*** DATA FOR THIS TASK

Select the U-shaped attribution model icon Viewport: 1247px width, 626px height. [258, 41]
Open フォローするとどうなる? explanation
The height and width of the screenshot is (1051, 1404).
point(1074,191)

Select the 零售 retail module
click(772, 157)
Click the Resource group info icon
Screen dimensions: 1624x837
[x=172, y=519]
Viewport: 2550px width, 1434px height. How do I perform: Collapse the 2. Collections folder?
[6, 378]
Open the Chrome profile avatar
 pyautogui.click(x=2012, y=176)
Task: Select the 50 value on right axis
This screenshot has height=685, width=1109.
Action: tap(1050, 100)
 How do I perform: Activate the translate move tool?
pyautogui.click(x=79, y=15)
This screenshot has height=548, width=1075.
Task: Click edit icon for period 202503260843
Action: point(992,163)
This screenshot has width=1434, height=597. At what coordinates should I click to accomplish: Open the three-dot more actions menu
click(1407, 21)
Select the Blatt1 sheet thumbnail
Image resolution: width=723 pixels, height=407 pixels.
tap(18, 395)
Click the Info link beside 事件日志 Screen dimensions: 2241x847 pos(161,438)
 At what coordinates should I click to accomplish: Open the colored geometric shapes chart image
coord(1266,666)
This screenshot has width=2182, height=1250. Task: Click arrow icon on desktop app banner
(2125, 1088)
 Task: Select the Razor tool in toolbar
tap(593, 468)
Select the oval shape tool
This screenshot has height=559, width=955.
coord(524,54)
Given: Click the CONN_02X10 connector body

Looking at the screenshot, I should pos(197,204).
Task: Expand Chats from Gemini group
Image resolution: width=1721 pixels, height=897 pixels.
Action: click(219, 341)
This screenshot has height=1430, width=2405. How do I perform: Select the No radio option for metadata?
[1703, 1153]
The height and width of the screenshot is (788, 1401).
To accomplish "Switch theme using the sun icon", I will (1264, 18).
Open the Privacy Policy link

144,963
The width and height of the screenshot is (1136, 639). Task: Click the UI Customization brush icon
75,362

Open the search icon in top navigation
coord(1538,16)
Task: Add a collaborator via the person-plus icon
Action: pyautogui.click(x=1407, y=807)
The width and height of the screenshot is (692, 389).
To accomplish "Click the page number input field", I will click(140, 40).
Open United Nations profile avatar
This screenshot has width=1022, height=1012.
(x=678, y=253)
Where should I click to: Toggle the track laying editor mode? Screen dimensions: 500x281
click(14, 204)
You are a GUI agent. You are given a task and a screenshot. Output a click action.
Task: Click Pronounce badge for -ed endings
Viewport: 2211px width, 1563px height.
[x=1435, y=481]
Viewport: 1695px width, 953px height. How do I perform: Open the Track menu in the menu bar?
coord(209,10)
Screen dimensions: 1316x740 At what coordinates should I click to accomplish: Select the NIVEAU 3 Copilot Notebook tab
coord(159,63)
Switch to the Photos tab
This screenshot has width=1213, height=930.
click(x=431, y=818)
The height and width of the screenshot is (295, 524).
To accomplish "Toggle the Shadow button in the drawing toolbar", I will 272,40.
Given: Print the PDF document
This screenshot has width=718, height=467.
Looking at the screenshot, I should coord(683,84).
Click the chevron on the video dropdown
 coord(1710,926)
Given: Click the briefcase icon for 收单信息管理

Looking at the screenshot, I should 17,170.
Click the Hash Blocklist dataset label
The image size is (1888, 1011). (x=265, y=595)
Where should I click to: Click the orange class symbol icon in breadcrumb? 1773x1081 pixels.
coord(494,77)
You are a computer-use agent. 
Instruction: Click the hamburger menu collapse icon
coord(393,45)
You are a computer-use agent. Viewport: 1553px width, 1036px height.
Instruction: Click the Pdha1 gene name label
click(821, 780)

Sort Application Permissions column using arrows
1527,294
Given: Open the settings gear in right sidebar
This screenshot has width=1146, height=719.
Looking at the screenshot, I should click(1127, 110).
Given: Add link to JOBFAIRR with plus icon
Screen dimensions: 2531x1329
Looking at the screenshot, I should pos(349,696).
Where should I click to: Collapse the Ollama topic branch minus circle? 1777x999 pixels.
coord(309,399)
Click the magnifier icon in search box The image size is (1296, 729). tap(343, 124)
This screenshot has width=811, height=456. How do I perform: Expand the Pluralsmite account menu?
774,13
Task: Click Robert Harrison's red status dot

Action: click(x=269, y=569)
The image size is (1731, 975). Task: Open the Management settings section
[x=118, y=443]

******

REQUIRED WORK
Begin with the line that contains "Instruction: Click the hamburger" and end with the last line of the data. Repeat those two lines and all between them exactly.

FINISHED TASK
Instruction: Click the hamburger menu collapse icon
coord(393,45)
You are a computer-use agent. Viewport: 1553px width, 1036px height.
Instruction: Click the Pdha1 gene name label
click(821, 780)

Sort Application Permissions column using arrows
1527,294
Given: Open the settings gear in right sidebar
This screenshot has width=1146, height=719.
Looking at the screenshot, I should click(1127, 110).
Given: Add link to JOBFAIRR with plus icon
Screen dimensions: 2531x1329
Looking at the screenshot, I should pos(349,696).
Where should I click to: Collapse the Ollama topic branch minus circle? 1777x999 pixels.
coord(309,399)
Click the magnifier icon in search box The image size is (1296, 729). tap(343, 124)
This screenshot has width=811, height=456. How do I perform: Expand the Pluralsmite account menu?
774,13
Task: Click Robert Harrison's red status dot

Action: click(x=269, y=569)
The image size is (1731, 975). Task: Open the Management settings section
[x=118, y=443]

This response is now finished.